The Global Climate and Health Alliance on Monday urged world leaders to make health and social equity the beating heart of COP26 negotiations.
The body advised them to take concerted action to limit global heating to less than 1.5C in line with the 2015 Paris Climate Agreement and scientific community findings.
COP26, the 2021 United Nations Climate Change Conference, is being held in Glasgow, Scotland, United Kingdom.
Jeni Miller, the Executive Director complained that people are dying and being harmed by climate change.
Miller stressed that the decisions made in the next two weeks will define the health and wellbeing of people worldwide for decades to come.
The official said heads of governments must prioritise health and social equity over politics, profit and unproven technological fixes.
Deploring temperature rises of between 2.7 and 3.1 degrees celcius this century, the director appealed to COP26 delegations to get emissions in line with the 1.5C limit to prevent disaster.
Miller reminded high income countries to deliver the promised annual $100billion climate finance to support lower income countries, including funds to help them protect people, health systems and climate mitigation measures.
“Governments must agree to phase out public funding and facilitating of fossil fuels, with high income countries – which bear the responsibility for the bulk of climate warming emissions to date – making the greatest cuts the fastest.

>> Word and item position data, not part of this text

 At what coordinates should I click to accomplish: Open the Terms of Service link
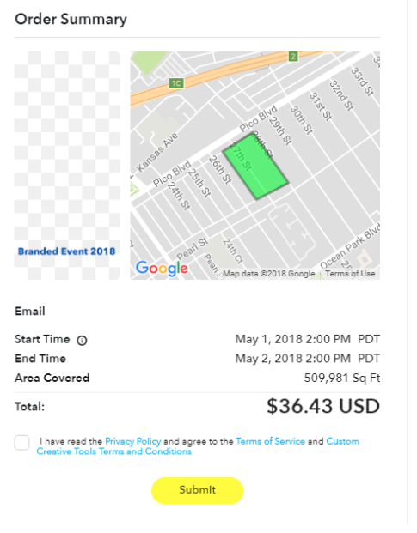(x=270, y=441)
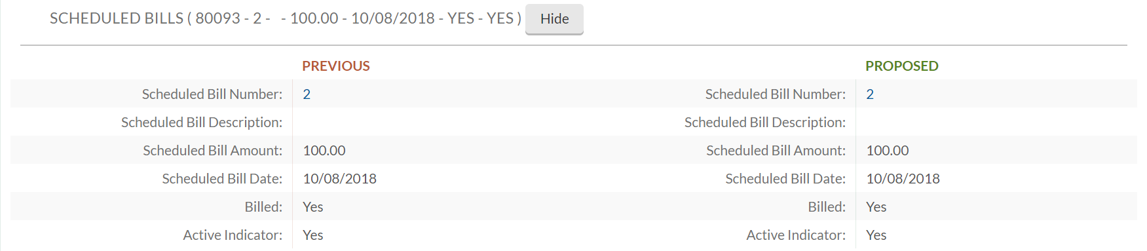Viewport: 1147px width, 251px height.
Task: Click proposed Billed value Yes
Action: click(x=876, y=207)
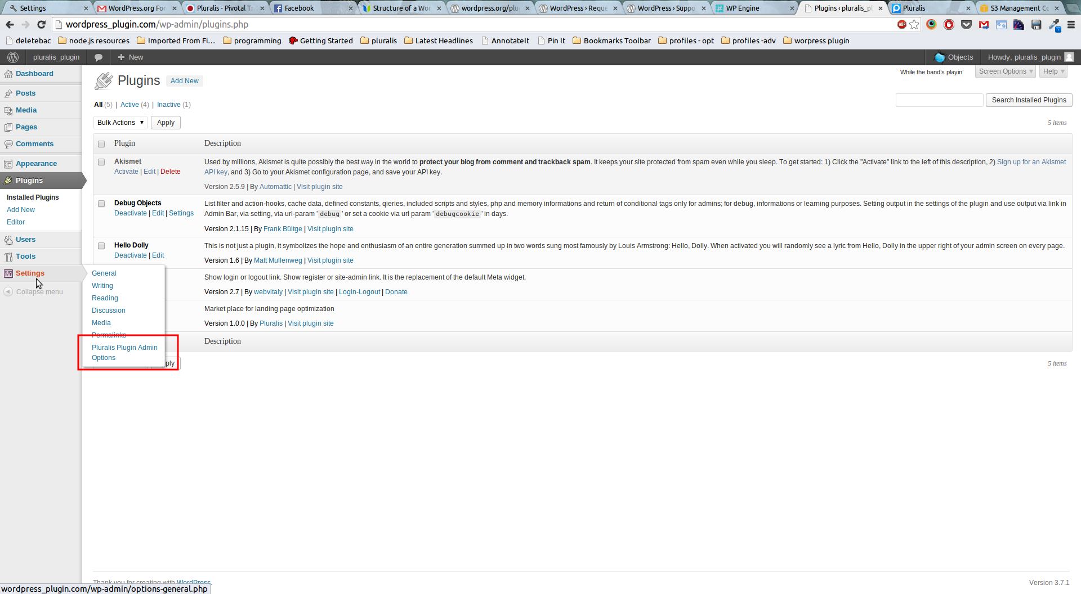Open the comments bubble icon in admin bar
The image size is (1081, 594).
[99, 57]
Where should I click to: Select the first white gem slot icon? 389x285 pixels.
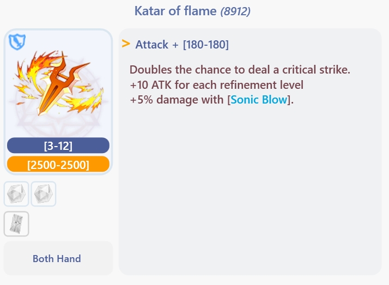click(x=16, y=194)
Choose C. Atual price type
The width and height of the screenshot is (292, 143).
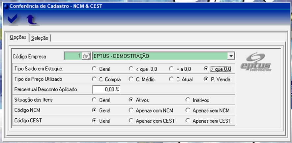[171, 79]
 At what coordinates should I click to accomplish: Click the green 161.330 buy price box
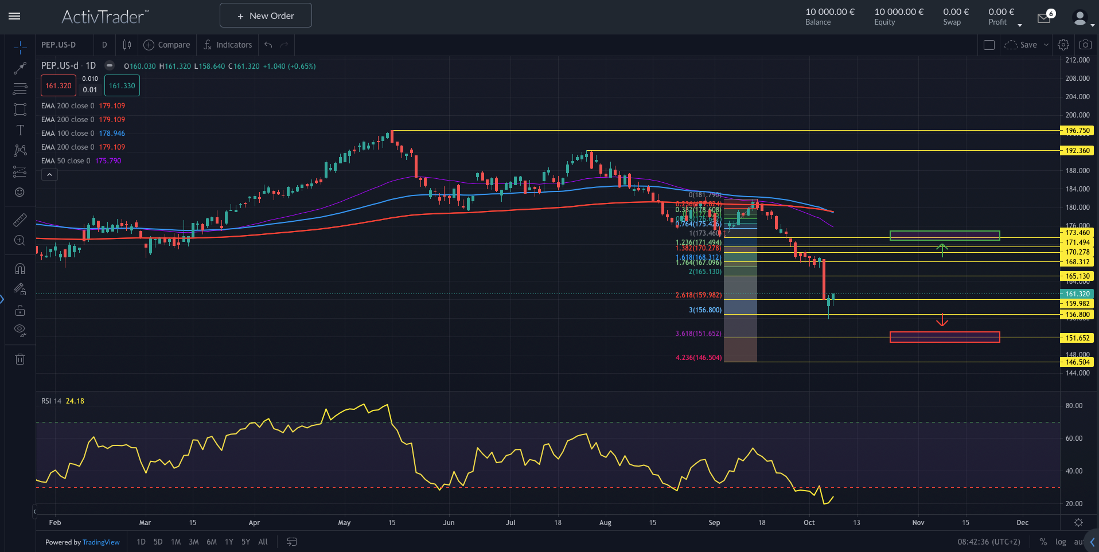[122, 86]
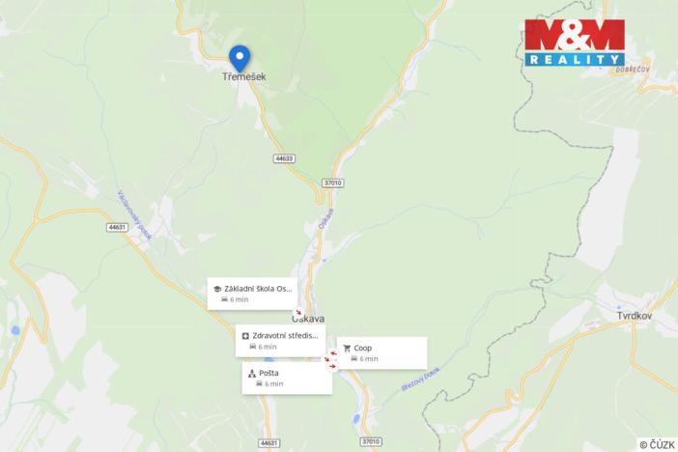Open the Zdravotní středisko info card
The image size is (678, 452).
point(281,341)
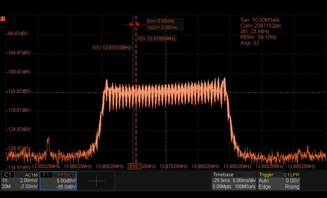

“Every government must commit to building climate resilient, low-carbon, sustainable health systems, while leveraging the unparalleled public funding being invested in COVID-19 recovery packages to support climate action, and reduce social and health inequities.
“From cleaner air, to secure access to healthy foods, to safer streets and healthier more livable cities, the potential benefits to people’s health and wellbeing in countries that act on climate change are immense”, Miller said.
Formed in 2011, The Global Climate and Health Alliance comprises more than 500 organisations representing 46 million nurses and doctors.
In October, the health professionals signed an open letter to the 197 government heads and national delegations ahead of COP26.
They warned that the climate crisis is the single biggest health threat facing humanity and called on leaders to deliver on climate action.